# The Electrical Engineer's Guide to Passing The PE Exam



## marwan (Jun 18, 2013)

Has anyone used the book "The Electrical Engineer's Guide to Passing The PE Exam" by Alexander S. Graffeo in preparing for the exam? Is it the same as PPI manual or better/worse?


----------



## knight1fox3 (Jun 18, 2013)

Just out of curiosity, did you try the search function in this forum? Either way, have a look at this:

http://engineerboards.com/index.php?showtopic=20292


----------



## leo (Jun 18, 2013)

marwan said:


> Has anyone used the book "The Electrical Engineer's Guide to Passing The PE Exam" by Alexander S. Graffeo in preparing for the exam? Is it the same as PPI manual or better/worse?


don't know about this book, however I would recommend these 3 books

-*Electrical Machines, Drives and Power Systems**(Paperback)By (author) *Theodore Wildi: as most of the info that school of PE uses

*-Complex Imaginary practice exams all 4: *excellent for practice, take one exam each week before test exact has if you where in exam time yourself

*-Electromechanical Energy Devices and Power Systems: 1st Edition: *very good for reading to prepare for theory questions

there are lot more books out there but these 3 help me to pass, I felt I was well prepared for exam

Good luck


----------



## marwan (Jun 19, 2013)

Thanks guys.


----------



## marwan (Jun 19, 2013)

knight1fox3,

I did research the forum except there are only three members that have used this book to prepare for the exam and needed to hear from others about the book's review.


----------



## JB66money (Jul 4, 2013)

I have the book written by Graffeo, it is a good guide, it covers everything well except the NEC and Power Electronics. You can refer to other books for more detail, written by people such as Wildi, Glover and the NEC, but it guides you how to use those books. Also the Graffeo has a few errors in it.


----------

• _TO DO_
**a)** Answer these questions using the forum thread above about the PE exam guide:
(i) Who is named as the author of the book the first post asks about?
(ii) Which two subjects does JB66money say the book does not cover well?
(iii) How often does leo advise taking one of the practice exams before the test?
**b)** Reproduce the passage of the forum thread between "Thanks guys." and "the book's review.", inclusive.
**c)** According to the forum thread, why did marwan still ask about the book after searching the forum? Reply in one to three sentences.

• _RECORDS_
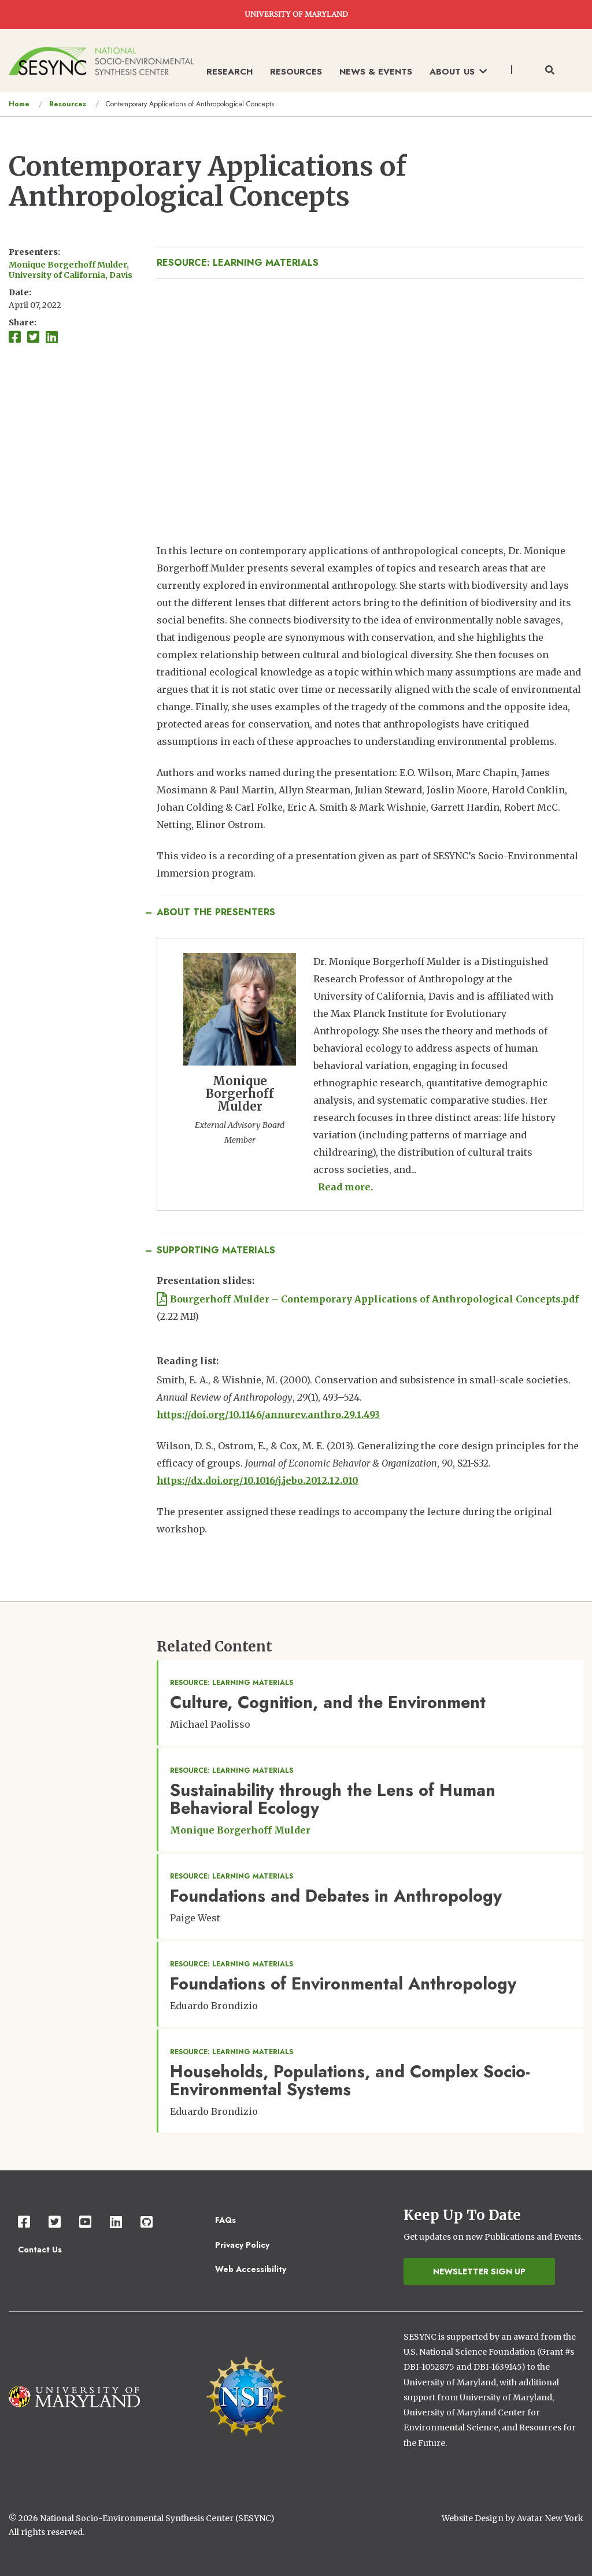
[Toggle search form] (549, 70)
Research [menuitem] (229, 71)
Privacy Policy (242, 2245)
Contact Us (40, 2249)
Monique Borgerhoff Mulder (240, 1830)
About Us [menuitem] (458, 71)
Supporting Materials (216, 1250)
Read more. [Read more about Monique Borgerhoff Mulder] (345, 1187)
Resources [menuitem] (296, 71)
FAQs (225, 2220)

• _SOLUTIONS BY TASK_
**a)**
(i) Alexander S. Graffeo
(ii) The NEC and Power Electronics
(iii) One exam each week

**b)**
Thanks guys.


----------



## marwan (Jun 19, 2013)

knight1fox3,

I did research the forum except there are only three members that have used this book to prepare for the exam and needed to hear from others about the book's review.

**c)** Marwan searched the forum but found only three members who had used the book to prepare for the exam. Marwan therefore wanted to hear reviews of the book from others.